P0387R1: Memory Model Issues for Concurrent Data Structures

Prior discussions of both concurrent queue and distributed counter proposals raised the issue that we do not have a clear consensus about what memory model guarantees should be provided by concurrent data structure libraries. This is an attempt to frame that discussion. The ideal outcome would be a set of principles to be followed by later proposals.

This builds on an earlier email discussion with JF Bastien, Lawrence Crowl, Doug Lea, and Paul McKenney. Lawrence Crowl's paper P0495 is closely related.

Revision history

R0 was briefly discussed at the 2016 Issaquah meeting, without definitive conclusions. It was and remains unclear that definitive conclusions are possible; a one-size-fits-all approach seems unlikely to work here.

R1 simplifies the queue/logging exmaple to two threads, and adds more discussion of lock-based implementations, an issue that caused confusion both at the San Diego meeting and in WG14 mailing list discussions. It also revises the policy proposal section to reflect recent work.

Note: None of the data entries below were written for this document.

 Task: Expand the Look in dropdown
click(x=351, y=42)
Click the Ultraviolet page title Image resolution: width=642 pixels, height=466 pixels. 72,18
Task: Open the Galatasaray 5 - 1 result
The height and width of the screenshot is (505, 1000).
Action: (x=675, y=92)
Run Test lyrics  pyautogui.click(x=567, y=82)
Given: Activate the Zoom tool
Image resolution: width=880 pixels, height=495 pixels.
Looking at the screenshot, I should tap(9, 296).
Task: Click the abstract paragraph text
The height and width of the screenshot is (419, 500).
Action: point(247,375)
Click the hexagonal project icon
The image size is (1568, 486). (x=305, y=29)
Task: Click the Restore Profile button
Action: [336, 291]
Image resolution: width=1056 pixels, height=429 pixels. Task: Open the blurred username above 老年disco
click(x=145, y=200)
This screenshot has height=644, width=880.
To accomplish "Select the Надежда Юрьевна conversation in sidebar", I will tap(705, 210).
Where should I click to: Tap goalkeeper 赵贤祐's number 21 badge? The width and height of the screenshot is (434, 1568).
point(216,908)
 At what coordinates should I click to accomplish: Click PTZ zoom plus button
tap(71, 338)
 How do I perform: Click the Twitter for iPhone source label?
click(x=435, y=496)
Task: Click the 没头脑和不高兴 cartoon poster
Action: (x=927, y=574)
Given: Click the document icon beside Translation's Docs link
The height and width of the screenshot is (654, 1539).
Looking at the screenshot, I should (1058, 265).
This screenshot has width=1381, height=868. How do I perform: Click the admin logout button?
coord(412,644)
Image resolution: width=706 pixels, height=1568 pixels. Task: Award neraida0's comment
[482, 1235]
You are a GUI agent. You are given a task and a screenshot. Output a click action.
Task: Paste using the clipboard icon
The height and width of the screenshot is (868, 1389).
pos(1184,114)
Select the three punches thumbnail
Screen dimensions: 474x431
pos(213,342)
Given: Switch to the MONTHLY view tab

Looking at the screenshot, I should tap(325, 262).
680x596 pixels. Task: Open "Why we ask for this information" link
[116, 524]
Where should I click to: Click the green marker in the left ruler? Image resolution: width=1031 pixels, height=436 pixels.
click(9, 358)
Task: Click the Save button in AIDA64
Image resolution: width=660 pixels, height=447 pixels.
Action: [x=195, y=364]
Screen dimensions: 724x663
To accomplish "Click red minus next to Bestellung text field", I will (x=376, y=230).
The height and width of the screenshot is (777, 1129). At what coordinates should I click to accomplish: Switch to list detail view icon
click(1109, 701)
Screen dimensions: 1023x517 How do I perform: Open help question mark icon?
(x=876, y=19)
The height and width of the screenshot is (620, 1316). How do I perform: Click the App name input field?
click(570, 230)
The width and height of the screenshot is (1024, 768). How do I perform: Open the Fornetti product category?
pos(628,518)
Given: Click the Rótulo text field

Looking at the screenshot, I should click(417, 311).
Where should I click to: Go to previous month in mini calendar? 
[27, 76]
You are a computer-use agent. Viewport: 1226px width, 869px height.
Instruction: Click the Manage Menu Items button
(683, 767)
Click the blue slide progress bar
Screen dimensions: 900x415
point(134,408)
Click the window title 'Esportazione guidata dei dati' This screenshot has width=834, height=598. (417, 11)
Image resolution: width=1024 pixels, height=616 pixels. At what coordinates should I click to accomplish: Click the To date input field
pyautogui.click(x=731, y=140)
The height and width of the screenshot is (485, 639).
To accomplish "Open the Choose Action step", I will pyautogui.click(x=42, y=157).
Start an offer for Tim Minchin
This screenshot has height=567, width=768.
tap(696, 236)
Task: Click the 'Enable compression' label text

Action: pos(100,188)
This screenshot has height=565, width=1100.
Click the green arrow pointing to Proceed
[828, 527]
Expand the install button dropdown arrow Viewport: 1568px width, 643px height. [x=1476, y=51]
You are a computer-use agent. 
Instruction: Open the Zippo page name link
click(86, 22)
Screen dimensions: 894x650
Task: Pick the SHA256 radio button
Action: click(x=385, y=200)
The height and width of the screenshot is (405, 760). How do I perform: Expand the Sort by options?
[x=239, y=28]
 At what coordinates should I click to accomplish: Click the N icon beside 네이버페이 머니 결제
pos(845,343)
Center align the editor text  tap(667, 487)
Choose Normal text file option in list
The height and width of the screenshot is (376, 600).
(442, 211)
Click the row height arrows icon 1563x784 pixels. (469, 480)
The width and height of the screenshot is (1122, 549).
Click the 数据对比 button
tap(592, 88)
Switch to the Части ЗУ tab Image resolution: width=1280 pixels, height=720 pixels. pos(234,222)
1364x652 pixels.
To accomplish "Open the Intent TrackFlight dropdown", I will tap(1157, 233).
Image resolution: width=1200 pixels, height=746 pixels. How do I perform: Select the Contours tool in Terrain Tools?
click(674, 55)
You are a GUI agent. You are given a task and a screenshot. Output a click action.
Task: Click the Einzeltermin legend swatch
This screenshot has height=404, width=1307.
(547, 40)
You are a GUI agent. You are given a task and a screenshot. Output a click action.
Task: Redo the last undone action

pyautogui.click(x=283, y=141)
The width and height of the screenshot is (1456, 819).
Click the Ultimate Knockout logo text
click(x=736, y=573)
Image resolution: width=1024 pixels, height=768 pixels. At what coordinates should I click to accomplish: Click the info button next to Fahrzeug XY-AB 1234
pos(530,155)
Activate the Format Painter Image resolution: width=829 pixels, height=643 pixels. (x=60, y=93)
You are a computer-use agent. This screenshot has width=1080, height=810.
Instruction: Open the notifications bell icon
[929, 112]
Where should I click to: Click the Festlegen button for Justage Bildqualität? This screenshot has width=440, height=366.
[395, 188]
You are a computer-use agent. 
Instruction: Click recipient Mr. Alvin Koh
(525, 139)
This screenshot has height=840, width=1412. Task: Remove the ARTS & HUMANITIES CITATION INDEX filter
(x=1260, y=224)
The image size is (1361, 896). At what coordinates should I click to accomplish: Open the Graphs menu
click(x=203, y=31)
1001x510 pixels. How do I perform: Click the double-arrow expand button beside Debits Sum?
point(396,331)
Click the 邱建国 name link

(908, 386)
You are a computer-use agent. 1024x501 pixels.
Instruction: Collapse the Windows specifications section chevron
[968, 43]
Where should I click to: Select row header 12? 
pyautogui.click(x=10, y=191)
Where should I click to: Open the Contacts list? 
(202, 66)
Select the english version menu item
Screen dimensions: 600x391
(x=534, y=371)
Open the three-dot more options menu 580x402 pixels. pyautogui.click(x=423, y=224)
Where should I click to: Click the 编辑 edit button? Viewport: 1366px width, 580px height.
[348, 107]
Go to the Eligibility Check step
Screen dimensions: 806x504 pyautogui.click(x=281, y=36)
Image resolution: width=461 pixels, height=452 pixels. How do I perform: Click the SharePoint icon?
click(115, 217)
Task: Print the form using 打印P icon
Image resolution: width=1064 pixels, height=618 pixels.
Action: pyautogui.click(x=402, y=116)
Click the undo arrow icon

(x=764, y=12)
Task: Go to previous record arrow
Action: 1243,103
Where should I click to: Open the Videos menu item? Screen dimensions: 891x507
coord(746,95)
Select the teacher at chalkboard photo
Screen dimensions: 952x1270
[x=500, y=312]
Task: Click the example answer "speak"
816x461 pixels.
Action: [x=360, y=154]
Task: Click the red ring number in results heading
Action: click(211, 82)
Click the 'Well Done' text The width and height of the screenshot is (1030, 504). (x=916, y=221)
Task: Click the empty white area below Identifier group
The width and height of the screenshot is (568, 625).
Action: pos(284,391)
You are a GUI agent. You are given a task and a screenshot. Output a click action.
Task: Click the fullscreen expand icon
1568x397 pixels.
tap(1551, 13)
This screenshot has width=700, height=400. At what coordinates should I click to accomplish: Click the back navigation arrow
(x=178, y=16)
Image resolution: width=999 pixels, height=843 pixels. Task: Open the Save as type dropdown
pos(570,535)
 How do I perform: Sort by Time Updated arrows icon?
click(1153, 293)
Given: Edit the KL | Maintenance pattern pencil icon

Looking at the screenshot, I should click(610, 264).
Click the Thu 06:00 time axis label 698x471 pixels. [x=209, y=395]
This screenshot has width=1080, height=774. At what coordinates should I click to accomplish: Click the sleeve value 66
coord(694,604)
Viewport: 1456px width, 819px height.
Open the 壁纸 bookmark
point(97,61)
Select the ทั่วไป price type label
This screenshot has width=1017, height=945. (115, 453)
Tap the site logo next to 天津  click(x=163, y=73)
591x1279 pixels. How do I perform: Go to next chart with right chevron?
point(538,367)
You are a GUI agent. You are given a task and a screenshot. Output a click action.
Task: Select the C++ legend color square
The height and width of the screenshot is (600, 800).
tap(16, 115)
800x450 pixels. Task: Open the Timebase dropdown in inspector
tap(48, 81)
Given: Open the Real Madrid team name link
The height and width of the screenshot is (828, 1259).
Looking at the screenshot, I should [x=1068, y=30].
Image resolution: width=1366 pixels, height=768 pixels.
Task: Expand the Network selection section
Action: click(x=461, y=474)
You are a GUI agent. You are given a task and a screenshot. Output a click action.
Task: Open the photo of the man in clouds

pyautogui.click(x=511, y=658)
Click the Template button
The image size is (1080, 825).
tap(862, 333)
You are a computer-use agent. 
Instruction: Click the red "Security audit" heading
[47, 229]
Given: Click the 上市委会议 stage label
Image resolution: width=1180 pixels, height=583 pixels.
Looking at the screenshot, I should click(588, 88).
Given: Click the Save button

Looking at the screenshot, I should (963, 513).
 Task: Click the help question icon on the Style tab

The existing memory model compromise

When WG21 first started discussing memory model issues, we compromised on a "sequential consistency by default with control where needed" policy. A programmer who is not an expert in memory models can program to a model in which thread execution was simply interleaved: At each time step one of the available threads performs its next operation. This requires only that data races are avoided, and that no operations on atomics explicitly specify a memory_order.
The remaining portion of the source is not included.